A gothic romance that essentially repackages Jane Eyre on a tropical island, I Walked with a Zombie is the story of a series of overlapping love triangles – the nurse, the ill woman and her husband; the ill woman, her husband and his brother; and, to a certain degree, the brother, the husband and the nurse. It’s the triangle between the ill woman, her husband and brother that results in her illness (actually, her zombiism, to be precise), but the weird, stilted affair between the nurse, the zombie woman and the husband is what drives the plot.
The zombies here – there are two, a native zombie and the zombie woman at the center of the plot – are old-school voodoo zombies. They don’t eat people, nor even act particularly menacing unless ordered to by their masters – except in one inexplicable case early on that implies the zombie woman sees the nurse as a threat. They just walk around with empty expressions, unresponsive to stimuli. Not terribly exciting for fans raised on Romero’s gore-splattered hungry dead, but probably quite creepy by the standards of their day. The movie’s treatment of the native people and the voodoo religion and practices is surprisingly respectful, for its time.

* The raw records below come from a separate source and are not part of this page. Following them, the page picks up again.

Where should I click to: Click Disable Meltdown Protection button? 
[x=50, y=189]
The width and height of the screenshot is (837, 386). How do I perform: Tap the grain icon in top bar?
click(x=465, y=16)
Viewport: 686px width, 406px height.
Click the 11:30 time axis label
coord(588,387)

The relationships at the core of this movie may be sudsy and melodramatic but they have a certain old-school charm. Despite not a whole lot happening, it moves along at a decent clip, the acting is excellent for the era (a little stagy by today’s standards, but still quite good) and it’s beautifully shot. The direction creates a nice moody atmosphere and conveys the sense of doomed love well. It’s interesting to see how the standards of horror have changed – only the atmosphere and sense of despair/doom remotely qualify this as a horror movie. The movie may be unbearably talky and slow by today’s standards, and it is certainly not what zombie fans typically look for in a zombie movie, but I Walked with a Zombie is a good, perhaps even great, movie.